> _TASK_
Scan the listing below. Report each line that includes "will".

> _GIVEN ENTRIES_
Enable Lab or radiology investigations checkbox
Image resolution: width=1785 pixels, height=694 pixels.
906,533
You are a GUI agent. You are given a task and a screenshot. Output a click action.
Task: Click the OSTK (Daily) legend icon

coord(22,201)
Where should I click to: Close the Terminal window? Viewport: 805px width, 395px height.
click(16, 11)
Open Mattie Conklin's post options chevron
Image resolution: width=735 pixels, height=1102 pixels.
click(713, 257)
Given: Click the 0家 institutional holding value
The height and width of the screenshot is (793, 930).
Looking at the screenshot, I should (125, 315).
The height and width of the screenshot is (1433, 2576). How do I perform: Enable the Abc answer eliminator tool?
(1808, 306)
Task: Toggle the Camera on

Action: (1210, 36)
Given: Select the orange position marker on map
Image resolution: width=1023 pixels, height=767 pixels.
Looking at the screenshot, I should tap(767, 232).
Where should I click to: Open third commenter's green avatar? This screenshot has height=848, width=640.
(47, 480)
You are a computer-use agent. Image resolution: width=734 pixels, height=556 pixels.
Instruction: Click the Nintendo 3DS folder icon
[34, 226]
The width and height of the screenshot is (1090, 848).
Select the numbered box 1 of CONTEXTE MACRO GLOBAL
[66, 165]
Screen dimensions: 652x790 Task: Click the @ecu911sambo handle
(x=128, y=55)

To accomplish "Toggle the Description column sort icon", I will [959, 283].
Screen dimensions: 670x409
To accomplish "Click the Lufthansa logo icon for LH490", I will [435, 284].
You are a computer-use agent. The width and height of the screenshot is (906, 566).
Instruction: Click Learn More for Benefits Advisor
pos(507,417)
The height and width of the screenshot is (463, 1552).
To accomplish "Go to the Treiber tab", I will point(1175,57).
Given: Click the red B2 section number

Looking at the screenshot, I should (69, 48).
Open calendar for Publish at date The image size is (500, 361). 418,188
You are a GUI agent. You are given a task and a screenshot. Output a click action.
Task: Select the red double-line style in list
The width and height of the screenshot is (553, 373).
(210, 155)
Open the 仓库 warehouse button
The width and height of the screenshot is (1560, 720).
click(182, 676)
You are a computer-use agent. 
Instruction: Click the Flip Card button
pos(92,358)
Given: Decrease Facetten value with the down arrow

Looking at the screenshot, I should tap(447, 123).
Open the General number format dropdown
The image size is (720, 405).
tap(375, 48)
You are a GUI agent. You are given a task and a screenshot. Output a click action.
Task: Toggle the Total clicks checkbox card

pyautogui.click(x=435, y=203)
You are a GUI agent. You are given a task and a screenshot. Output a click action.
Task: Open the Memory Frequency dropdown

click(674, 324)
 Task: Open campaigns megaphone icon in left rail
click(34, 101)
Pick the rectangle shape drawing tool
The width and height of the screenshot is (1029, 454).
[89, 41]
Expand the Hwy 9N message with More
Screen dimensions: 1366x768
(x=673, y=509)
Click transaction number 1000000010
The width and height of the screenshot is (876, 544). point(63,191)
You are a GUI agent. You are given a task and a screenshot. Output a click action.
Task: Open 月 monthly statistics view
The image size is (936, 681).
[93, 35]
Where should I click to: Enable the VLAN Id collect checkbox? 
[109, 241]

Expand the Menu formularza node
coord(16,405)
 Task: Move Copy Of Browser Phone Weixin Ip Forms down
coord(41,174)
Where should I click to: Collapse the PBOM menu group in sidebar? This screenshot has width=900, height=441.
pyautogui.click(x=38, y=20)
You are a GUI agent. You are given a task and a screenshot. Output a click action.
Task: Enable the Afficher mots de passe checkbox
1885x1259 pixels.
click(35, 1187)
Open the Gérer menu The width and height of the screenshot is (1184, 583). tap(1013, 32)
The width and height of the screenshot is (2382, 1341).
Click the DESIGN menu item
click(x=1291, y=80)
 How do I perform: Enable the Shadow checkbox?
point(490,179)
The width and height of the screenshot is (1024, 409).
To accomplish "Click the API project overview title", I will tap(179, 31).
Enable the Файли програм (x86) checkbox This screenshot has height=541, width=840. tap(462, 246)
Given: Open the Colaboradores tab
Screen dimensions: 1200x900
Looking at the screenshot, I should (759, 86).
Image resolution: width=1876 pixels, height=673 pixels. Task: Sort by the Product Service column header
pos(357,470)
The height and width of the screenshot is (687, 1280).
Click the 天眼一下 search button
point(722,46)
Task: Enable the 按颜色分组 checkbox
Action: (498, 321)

> _FINISHED EXERCISE_
To accomplish "Toggle the Description column sort icon", I will [959, 283].
To accomplish "Click the Lufthansa logo icon for LH490", I will [435, 284].
To accomplish "Go to the Treiber tab", I will point(1175,57).
To accomplish "Click the API project overview title", I will tap(179, 31).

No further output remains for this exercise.